# PROVIDED PASSAGE
┄┄┄┄┄┄
Hi All,
As per the recent webinar introducing new Intel MPI 2019 update 5 features, it is now in theory possible to include Intel MPI libaries, and call mpirun for a multi-node MPI job entirely inside a Singularity container, with no need to have Intel MPI installed outside the container. So instead of launching an MPI job in a container using an external MPI stack, like so:
mpirun -n <nprocs> -perhost <procs_per_node> -hosts <hostlist> singularity exec <container_name> <path_to_executable_inside_container>
one should now be able to do:
singularity exec <container_name> mpirun -n <nprocs> -perhost <procs_per_node> -hosts <hostlist> <path_to_executable_inside_container>
I have the Intel MPI 2019.5 libraries (as well as Intel run-time libraries for C++), plus libfabric, inside my container, along with sourcing the following in the container:
cat /.singularity.d/env/90-environment.sh #!/bin/sh # Custom environment shell code should follow source /opt/intel/bin/compilervars.sh intel64 source /opt/intel/impi/2019.5.281/intel64/bin/mpivars.sh -ofi_internal=1 release
This is not working so far. Below I illustrate with a simple test, and run from inside the container (shell mode), and get the following error messages after about 20-30 seconds of the command just hanging with no output:
Singularity image.sif:~/singularity/fv3-upp-apps> export I_MPI_DEBUG=500 Singularity image.sif:~/singularity/fv3-upp-apps> export FI_PROVIDER=verbs Singularity image.sif:~/singularity/fv3-upp-apps> export FI_VERBS_IFACE="ib0" Singularity image.sif:~/singularity/fv3-upp-apps> export I_MPI_FABRICS=shm:ofi Singularity image.sif:~/singularity/fv3-upp-apps> mpirun -n 78 -perhost 20 -hosts appro07,appro08,appro09,appro10 hostname [mpiexec@appro07.internal.redlineperf.com] check_exit_codes (../../../../../src/pm/i_hydra/libhydra/demux/hydra_demux_poll.c:114): unable to run proxy on appro07 (pid 109898) [mpiexec@appro07.internal.redlineperf.com] poll_for_event (../../../../../src/pm/i_hydra/libhydra/demux/hydra_demux_poll.c:152): check exit codes error [mpiexec@appro07.internal.redlineperf.com] HYD_dmx_poll_wait_for_proxy_event (../../../../../src/pm/i_hydra/libhydra/demux/hydra_demux_poll.c:205): poll for event error [mpiexec@appro07.internal.redlineperf.com] HYD_bstrap_setup (../../../../../src/pm/i_hydra/libhydra/bstrap/src/intel/i_hydra_bstrap.c:731): error waiting for event [mpiexec@appro07.internal.redlineperf.com] main (../../../../../src/pm/i_hydra/mpiexec/mpiexec.c:1919): error setting up the boostrap proxies
I also tried just calling mpirun using just one host (and only enough processes that fit on one host), with the same result.
Is there a specific list of dependencies (e.g. do I need openssh-clients installed?) to use this all-inside-the-container approach? I do not see anything within the Intel MPI 2019 upsate 5 Developer Reference about running with Singularity containers.
Thanks, Keith
┄┄┄┄┄┄
# DIRECTIVES
1 - Answer these from the Singularity MPI post, one line each:
(a) What version of the Intel MPI libraries is inside the container?
(b) For roughly how long does the command hang before the error messages appear?
(c) What value is exported for FI_PROVIDER?
2 - List every environment variable that the Singularity MPI post shows being set with an export command.
3 - Please reproduce word for word the part of the Singularity MPI post that opens with the words containing "Is there a specific" and closes with "with Singularity containers.".

# GIVEN DATA
┄┄┄┄┄┄
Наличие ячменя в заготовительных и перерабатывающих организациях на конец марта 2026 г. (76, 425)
┄┄┄┄┄┄
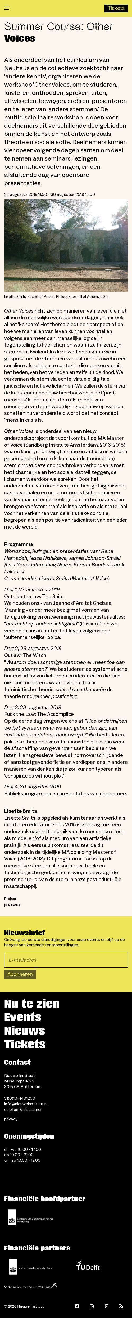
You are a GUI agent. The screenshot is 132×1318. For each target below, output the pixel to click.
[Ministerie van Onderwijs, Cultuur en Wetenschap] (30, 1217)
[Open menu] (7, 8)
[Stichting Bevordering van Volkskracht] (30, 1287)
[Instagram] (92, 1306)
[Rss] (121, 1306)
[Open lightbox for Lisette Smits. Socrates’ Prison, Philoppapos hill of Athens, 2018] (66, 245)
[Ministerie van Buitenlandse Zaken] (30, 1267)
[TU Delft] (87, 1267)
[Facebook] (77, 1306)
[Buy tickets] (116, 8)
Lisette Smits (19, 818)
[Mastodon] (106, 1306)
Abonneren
┄┄┄┄┄┄
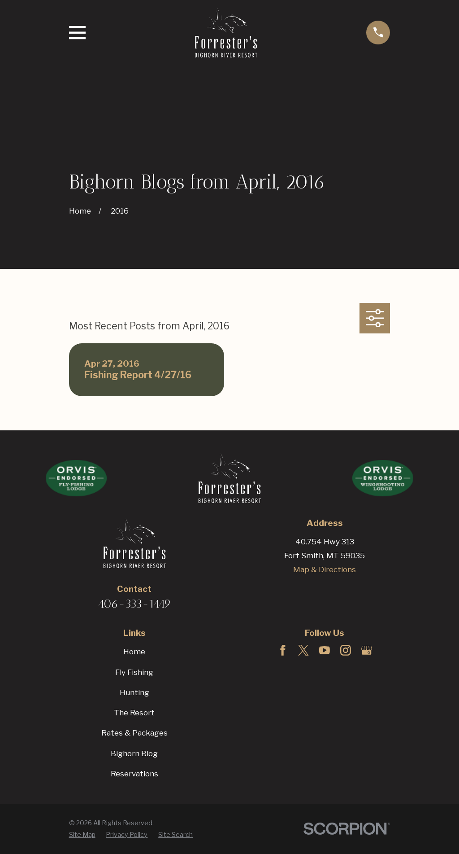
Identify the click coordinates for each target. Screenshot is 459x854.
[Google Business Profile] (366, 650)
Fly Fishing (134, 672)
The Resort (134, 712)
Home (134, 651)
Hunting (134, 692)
┄┄┄┄┄┄
# PROBLEM SOLUTIONS
1 -
(a) Intel MPI 2019.5
(b) About 20-30 seconds
(c) verbs

2 -
I_MPI_DEBUG
FI_PROVIDER
FI_VERBS_IFACE
I_MPI_FABRICS

3 -
Is there a specific list of dependencies (e.g. do I need openssh-clients installed?) to use this all-inside-the-container approach? I do not see anything within the Intel MPI 2019 upsate 5 Developer Reference about running with Singularity containers.